Para tentar assegurar seu triunfo, a Executiva do partido impugnou a participação daqueles que se filiaram após janeiro deste ano, o que significou que 130 mil novos participantes não puderam votar, além de cerca de 50 mil impedidos de votar por uma cruzada macarthista realizada pela direção partidária.
Um enfrentamento que continuará
O triunfo de Corbyn torna a situação mais tensa no Partido Laborista. Antes como agora, a direita laborista, solidamente implantada no Parlamento, nas câmaras municipais (o Labour possui cerca de 7 mil vereadores), na Executiva Nacional, na burocracia partidária, tudo fez e tudo fará para remover ou fazer capitular Corbyn. Alguns setores avaliam a possibilidade de romperem e formar outro partido mais à direita.
Após sua vitória, Corbyn fez acenos de pacificação com a direita laborista após sua vitória durante a Conferência do Labour que terminou no dia 28. Aparentemente, já reverteu sua oposição à renovação da frota de submarinos Trident e sobre a OTAN, a julgar pelas declarações do ministro de defesa “paralelo” de Corbyn na própria Conferência. Mas a direita laborista não sossegará enquanto não conseguir a capitulação completa e/ou retomar as rédeas do partido.
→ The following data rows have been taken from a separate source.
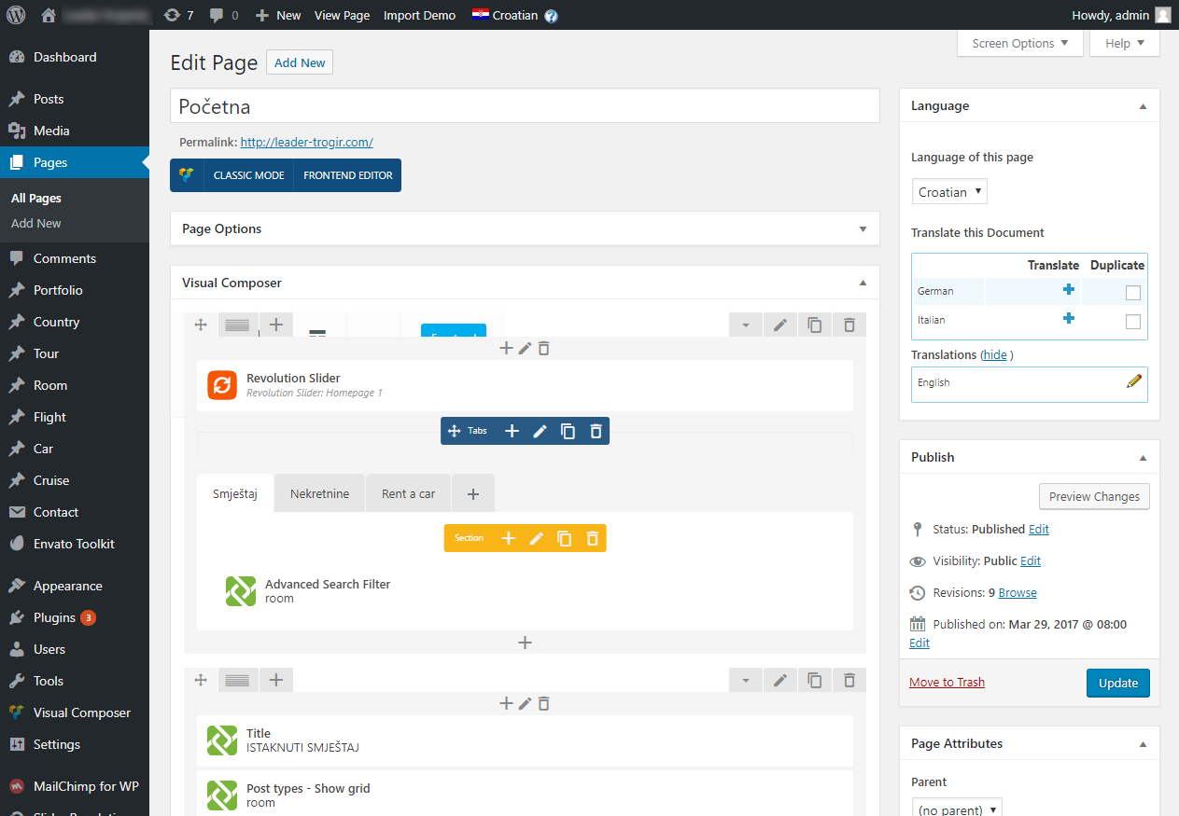This screenshot has height=816, width=1179.
Task: Click the page title field Početna
Action: pyautogui.click(x=524, y=106)
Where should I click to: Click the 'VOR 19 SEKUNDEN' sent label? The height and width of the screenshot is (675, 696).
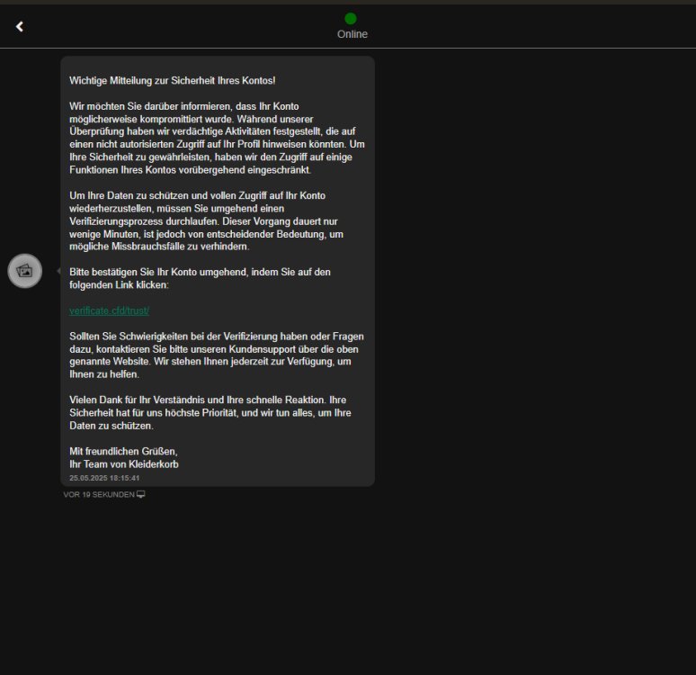pos(99,494)
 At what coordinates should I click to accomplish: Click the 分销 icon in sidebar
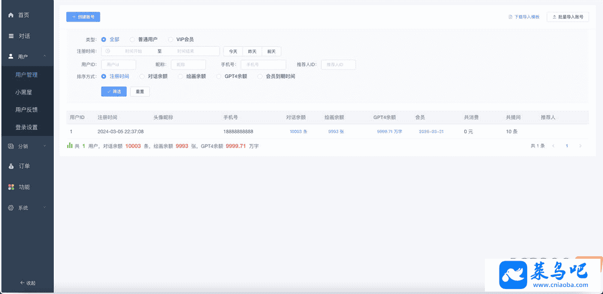click(x=11, y=146)
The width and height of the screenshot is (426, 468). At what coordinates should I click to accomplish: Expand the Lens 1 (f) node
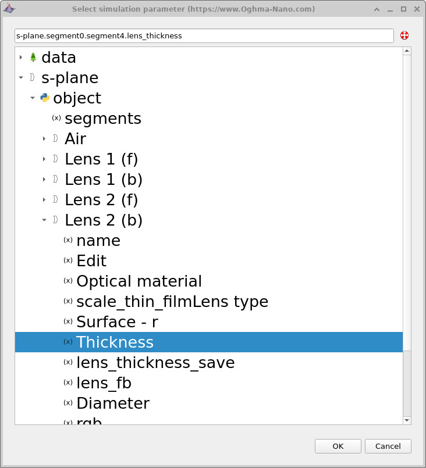(x=45, y=159)
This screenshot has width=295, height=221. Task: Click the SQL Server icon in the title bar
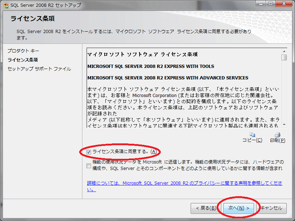(x=5, y=4)
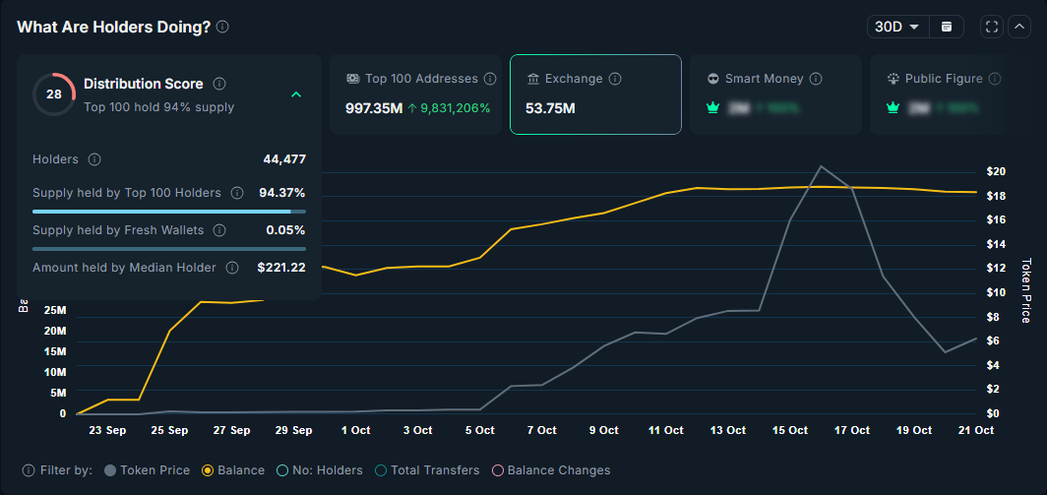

É interessante observar que essa crise política e mesmo existencial do Reino Unido como parte da União Europeia se dá no momento em as estatísticas mostram que estamos perante os níveis mais baixos da década em termos de conflitos laborais (por exemplo, de 1,4 milhão de horas em greves em 2011, o pico da década, em 2015 houve apenas 170 mil horas não trabalhadas).
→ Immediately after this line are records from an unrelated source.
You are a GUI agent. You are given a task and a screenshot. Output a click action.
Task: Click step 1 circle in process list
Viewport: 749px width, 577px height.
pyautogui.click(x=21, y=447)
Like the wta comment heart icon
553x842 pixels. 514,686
Mas pode ser que as mobilizações recentes, como as inéditas paralisações dos médicos em início de carreira (cerca de 55 mil no Sistema Nacional de Saúde) contra a extensão de sua jornada de trabalho, a dos 4 mil trabalhadores dos correios contra fechamento de agências, demissões e mudanças nas aposentadorias ou a marcha de 20 mil pessoas em solidariedade com os refugiados no passado dia 17 de setembro, sinalizem uma reversão desse quadro.
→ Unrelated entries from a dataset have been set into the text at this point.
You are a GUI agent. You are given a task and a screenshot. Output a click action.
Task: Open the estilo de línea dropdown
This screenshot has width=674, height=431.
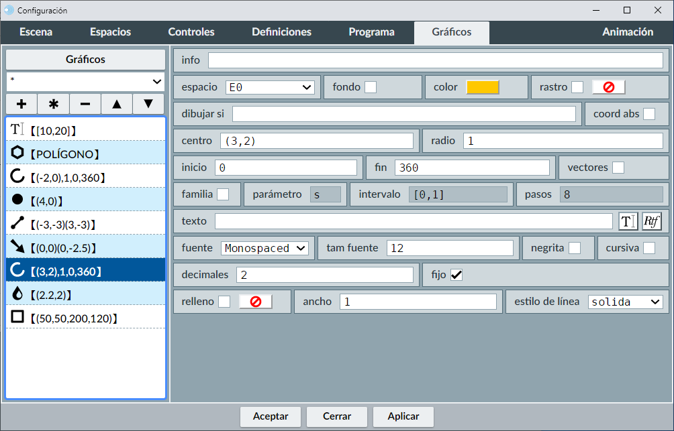tap(625, 302)
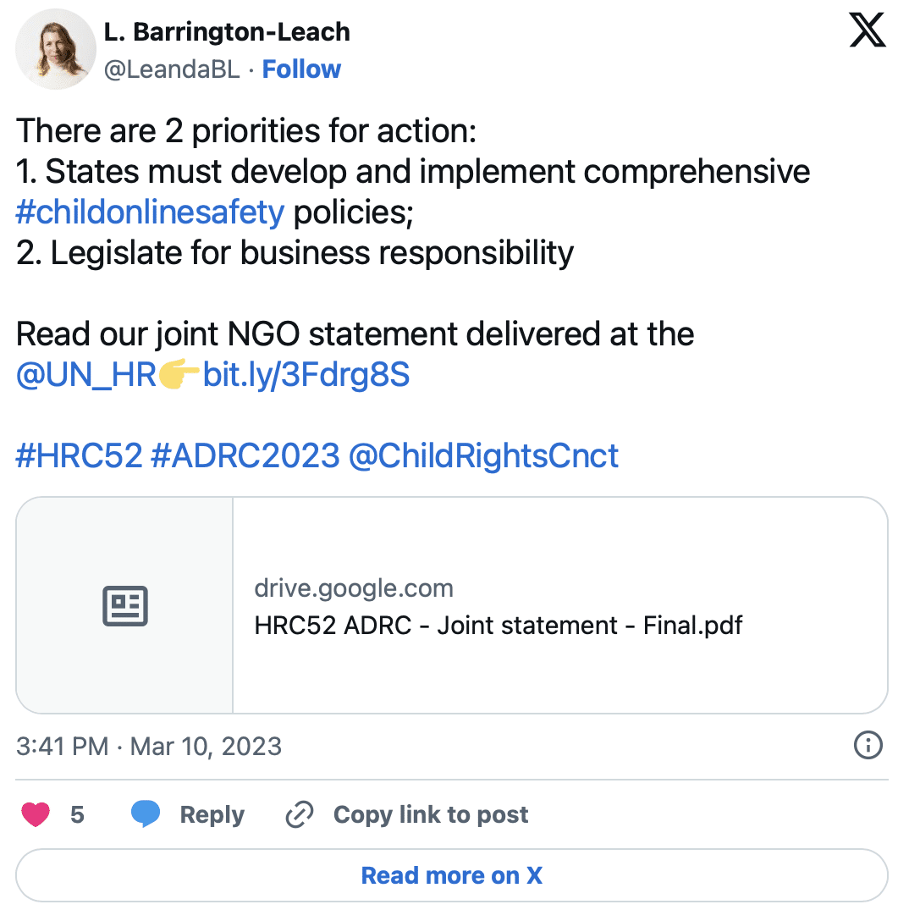Open the #ADRC2023 hashtag
This screenshot has width=909, height=921.
coord(245,455)
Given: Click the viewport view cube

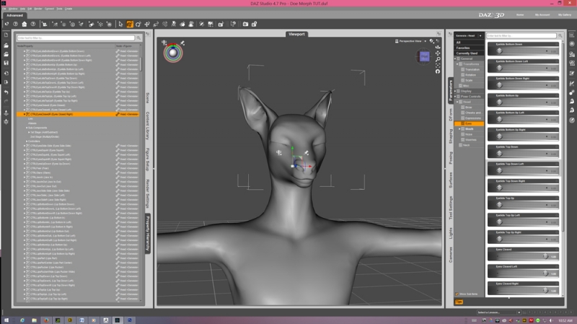Looking at the screenshot, I should [424, 56].
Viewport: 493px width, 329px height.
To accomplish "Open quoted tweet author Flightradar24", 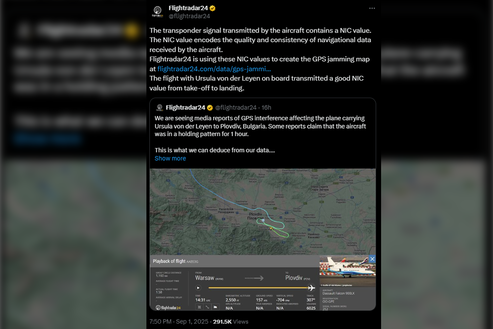I will point(185,108).
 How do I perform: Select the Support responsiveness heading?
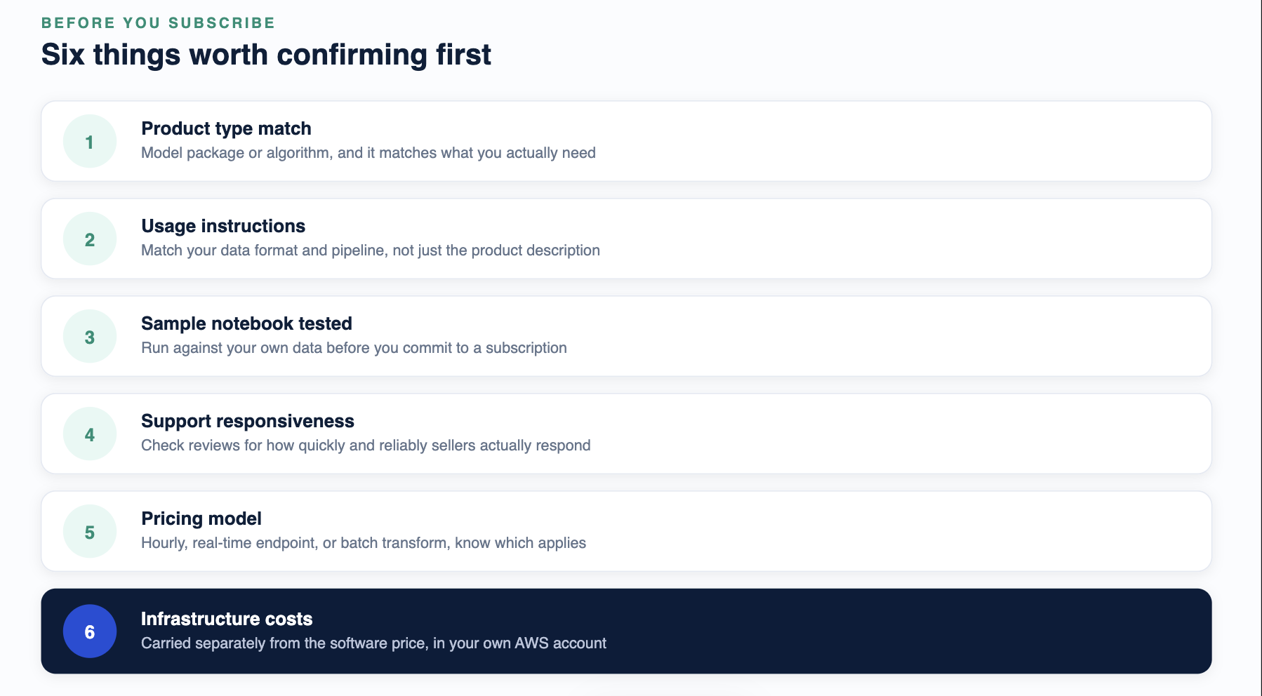pyautogui.click(x=248, y=421)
Em outro nível, as inúmeras mobilizações politicas em defesa da candidatura de Corbyn contra a direita laborista podem também ajudar a reforçar o ânimo para enfrentar a cruzada de austeridade que não cessa: o mais recente ataque da nova primeira-ministra Teresa May é a instituição de exames seletivos para crianças de 11 anos entrarem em escolas públicas diferenciadas, condenando a maioria das crianças filhas de trabalhadores a escolas de segunda classe.
Os contínuos ataques feitos pelo governo conservador e o aumento da instabilidade provinda da implementação do Brexit não darão muita margem para a conciliação. E o decisivo será o caminho que adotará o movimento social.